[DIALOGUE DU TROUBADOUR AVEC LUI-MÊME SUR LE BONHEUR EN AMOUR ET LA DISCRÉTION]
I. D’un doux et beau plaisir agréable proviennent sans effort mes chants sincères et pleins de valeur ; car, si mon divertissement poétique plaît aux fidèles croyants en courtoisie, et si je fais quelque chose de bien, cela me vient de ma dame, à qui j’en suis reconnaissant. C’est elle que je désire, et je ne détourne pas ailleurs ce désir, car je l’aime et je l’adore et l’ai choisie parce qu’elle est la meilleure.
II. Je ne m’applique qu’à son seul vouloir, car de son savoir j’apprends une telle science que les meilleurs connaisseurs m’en savent gré. Si aimablement m’assiste sa miséricorde que je sais maintenant être patient, et c’est ainsi que je suis heureux en amour, et que je pense toujours à ma jouissance ; et jamais à nul soupirant d’amour n’est advenu tant de richesse.

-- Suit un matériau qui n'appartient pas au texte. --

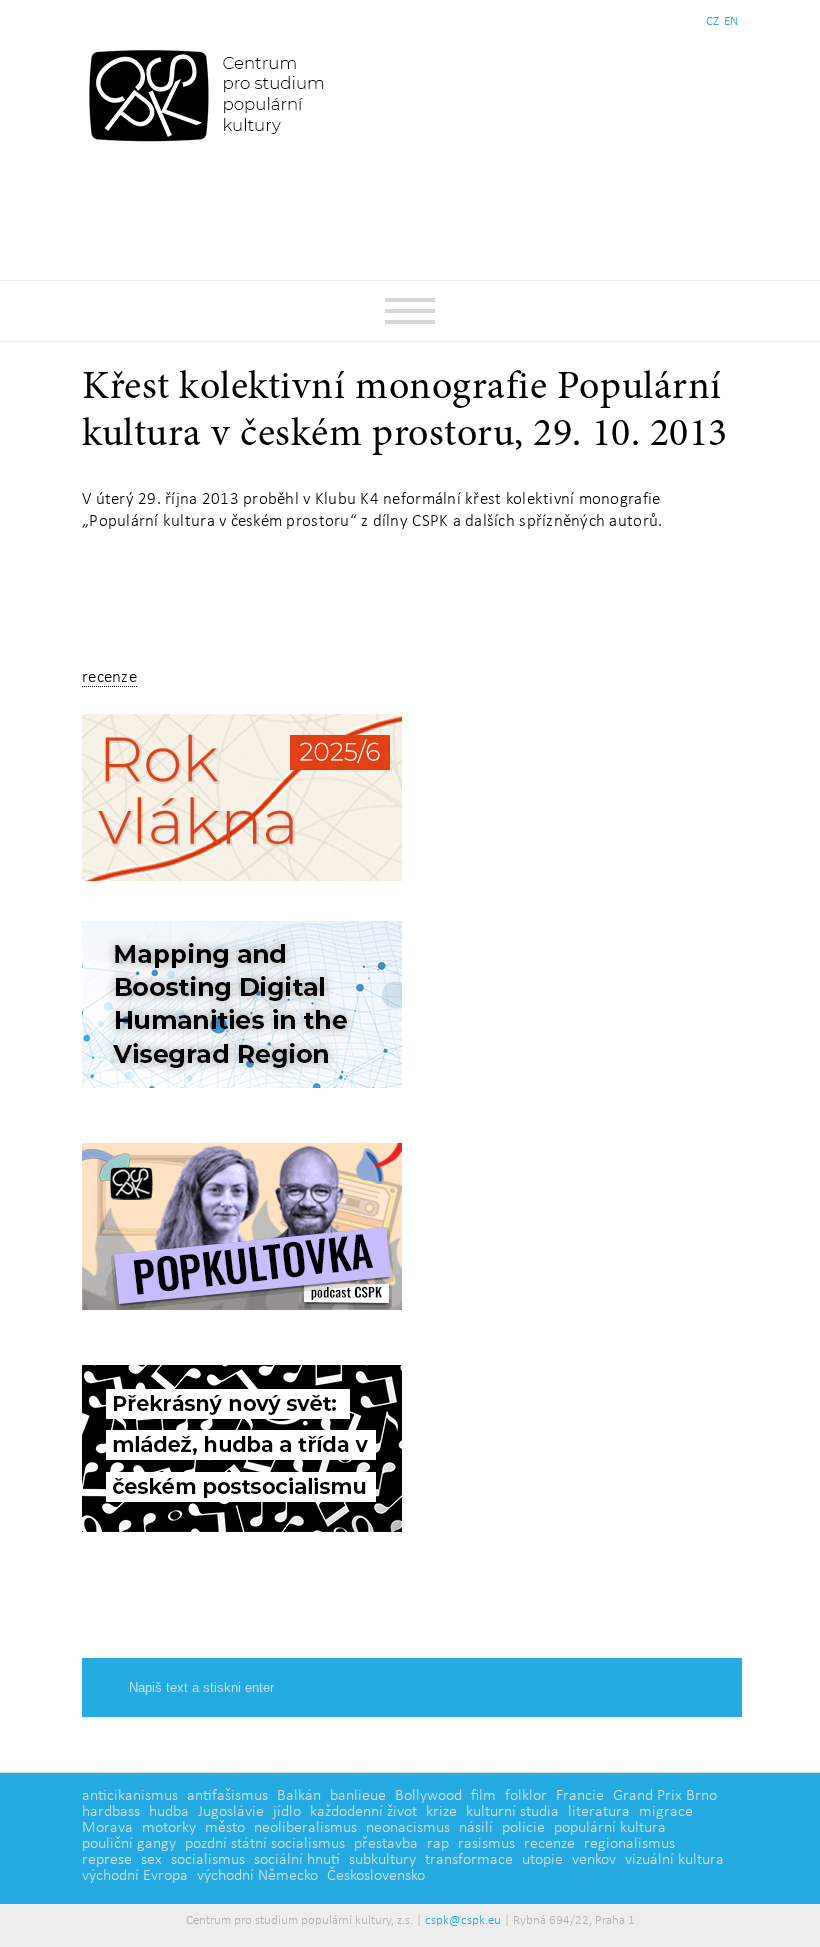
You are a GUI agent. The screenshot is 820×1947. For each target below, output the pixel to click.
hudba (169, 1812)
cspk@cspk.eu (463, 1920)
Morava (107, 1828)
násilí (476, 1828)
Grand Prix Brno (665, 1796)
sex (151, 1860)
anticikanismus (130, 1796)
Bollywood (428, 1796)
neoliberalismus (305, 1828)
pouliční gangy (129, 1844)
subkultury (382, 1860)
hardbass (111, 1812)
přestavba (386, 1844)
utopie (542, 1860)
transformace (469, 1860)
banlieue (358, 1796)
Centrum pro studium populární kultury (210, 95)
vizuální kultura (674, 1860)
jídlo (287, 1812)
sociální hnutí (297, 1860)
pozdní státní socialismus (265, 1844)
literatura (599, 1812)
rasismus (486, 1844)
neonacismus (408, 1828)
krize (441, 1812)
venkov (594, 1860)
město (225, 1828)
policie (523, 1828)
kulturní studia (512, 1812)
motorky (169, 1828)
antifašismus (227, 1796)
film (483, 1796)
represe (107, 1860)
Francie (580, 1796)
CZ (712, 21)
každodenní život (363, 1812)
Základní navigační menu (410, 311)
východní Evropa (135, 1876)
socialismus (208, 1860)
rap (438, 1844)
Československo (376, 1876)
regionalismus (629, 1844)
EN (731, 21)
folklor (526, 1796)
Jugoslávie (231, 1812)
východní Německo (257, 1876)
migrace (666, 1812)
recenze (109, 677)
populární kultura (610, 1828)
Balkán (299, 1796)
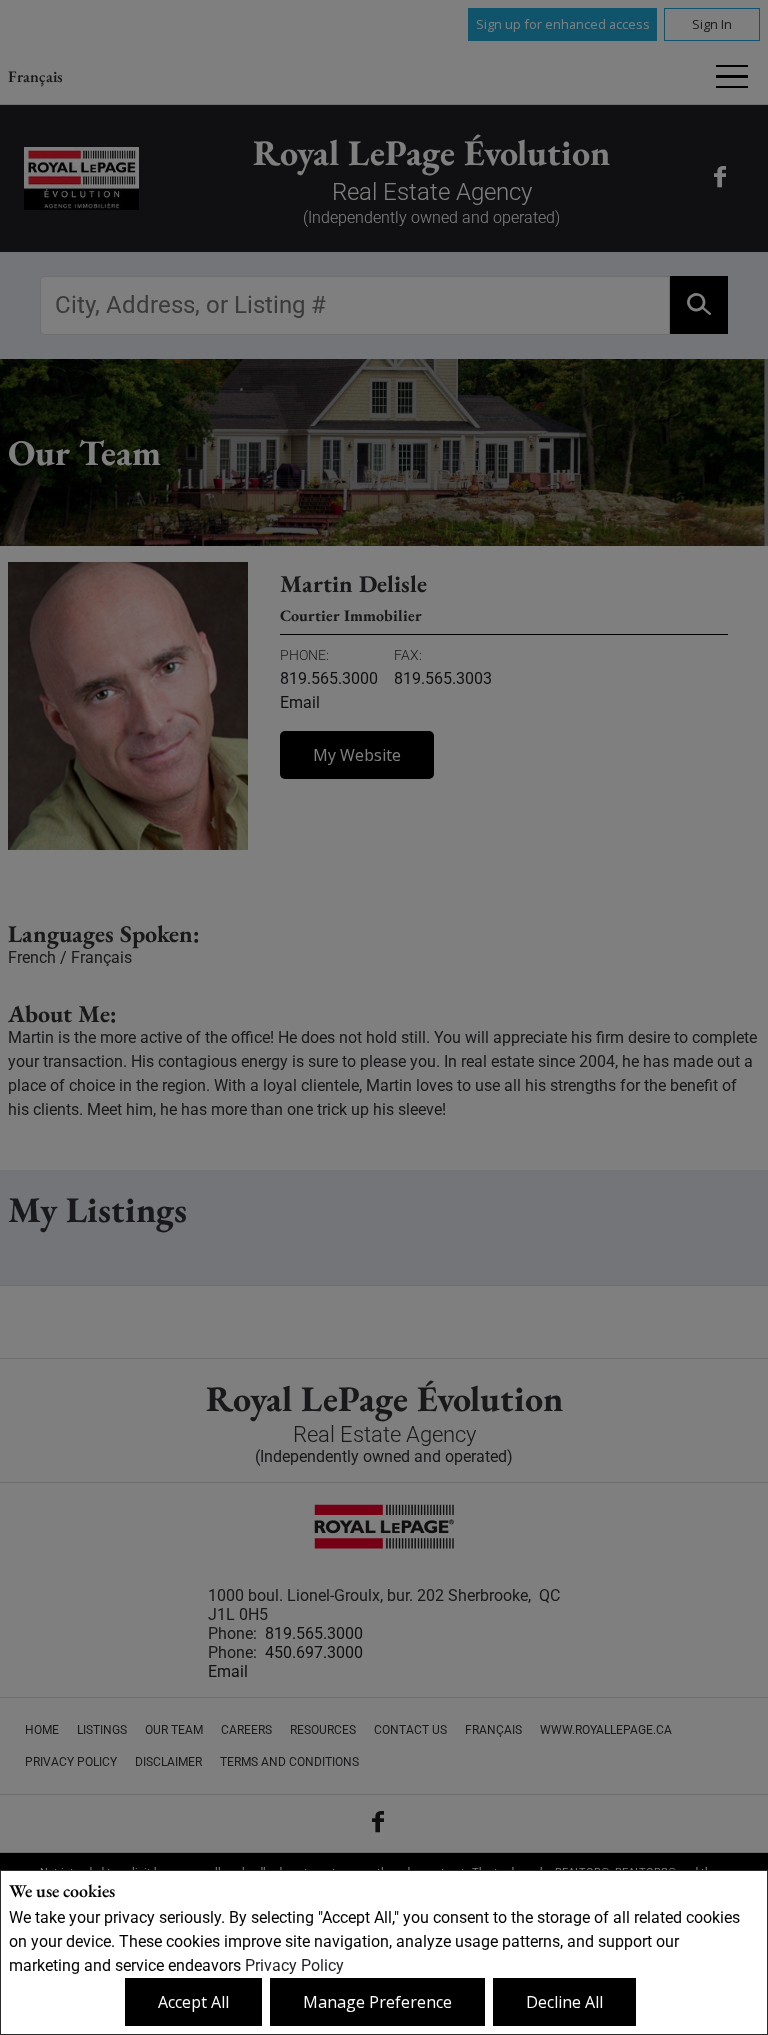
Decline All (564, 2002)
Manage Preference (377, 2002)
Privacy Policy (294, 1965)
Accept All (193, 2002)
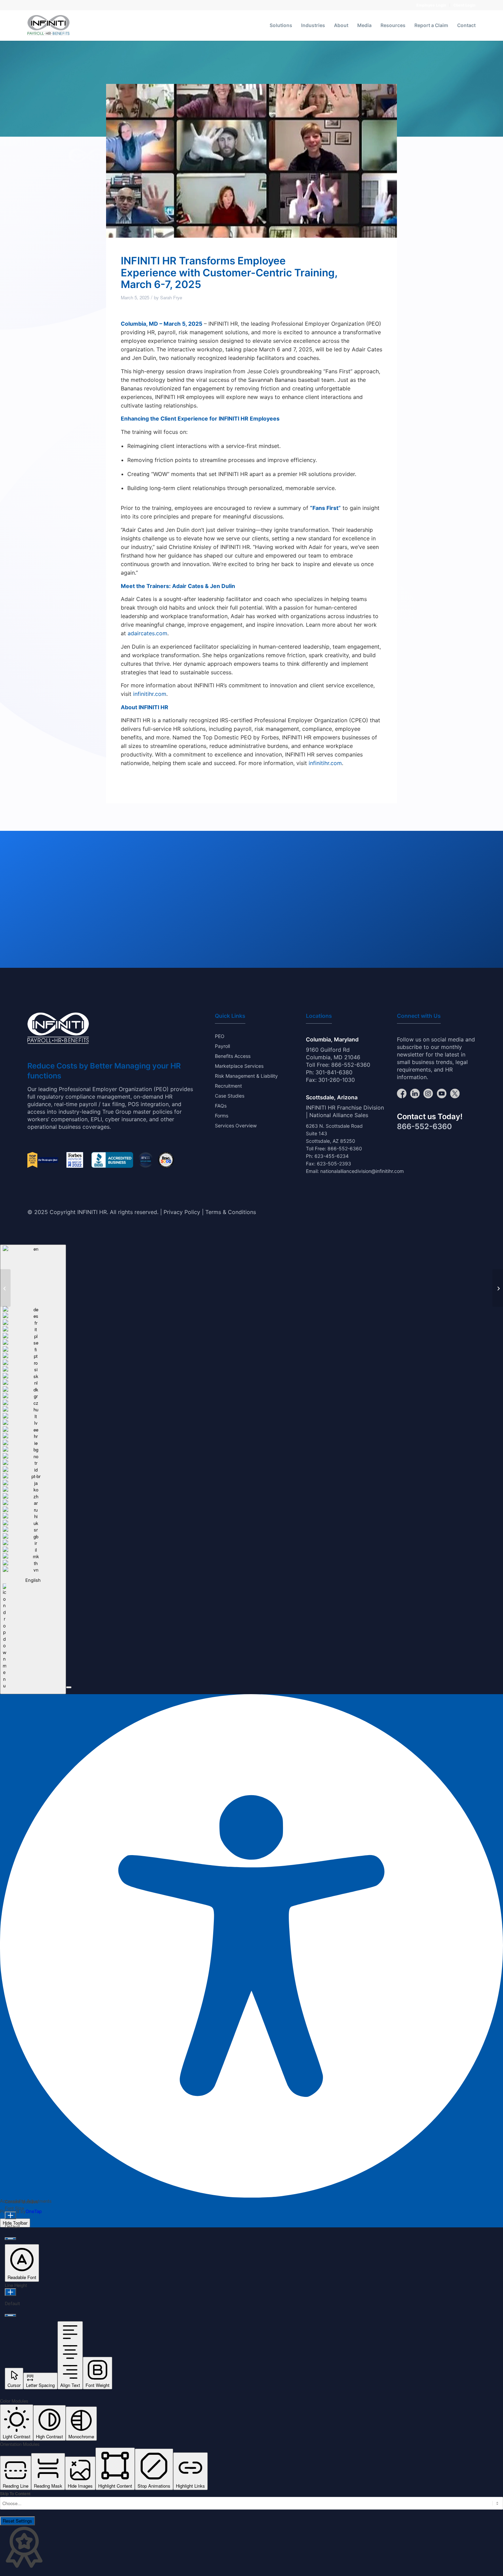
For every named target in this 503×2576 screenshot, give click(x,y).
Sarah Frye (171, 297)
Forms (221, 1115)
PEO (219, 1036)
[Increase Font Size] (10, 2215)
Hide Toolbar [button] (15, 2222)
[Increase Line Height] (10, 2292)
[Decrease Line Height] (10, 2315)
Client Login (464, 5)
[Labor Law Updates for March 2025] (497, 1288)
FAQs (221, 1106)
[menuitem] (431, 5)
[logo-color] (48, 25)
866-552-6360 (350, 1064)
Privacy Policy (182, 1212)
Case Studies (229, 1096)
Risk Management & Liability (246, 1076)
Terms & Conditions (230, 1212)
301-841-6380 (333, 1072)
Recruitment (228, 1086)
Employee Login (431, 5)
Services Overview (236, 1125)
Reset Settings (17, 2520)
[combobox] (33, 1469)
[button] (69, 1687)
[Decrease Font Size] (10, 2238)
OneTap (34, 2211)
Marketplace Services (239, 1066)
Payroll (222, 1046)
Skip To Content (15, 2494)
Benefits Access (232, 1056)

III. Et je le proclame souvent, car au soir clair et suave où je fus comblé je me prends à penser avec amour… — Je suis bien sot, et peu patient ! car ma bouche ne se retient guère de parler ; pour cela je dois m’irriter contre moi-même, quand je pense aux mérites de ma dame ; et un fou peut trop parler ! — Suis-je donc fou, si je dis qu’elle me favorise ? — Oui, si ces paroles sont follement utilisées…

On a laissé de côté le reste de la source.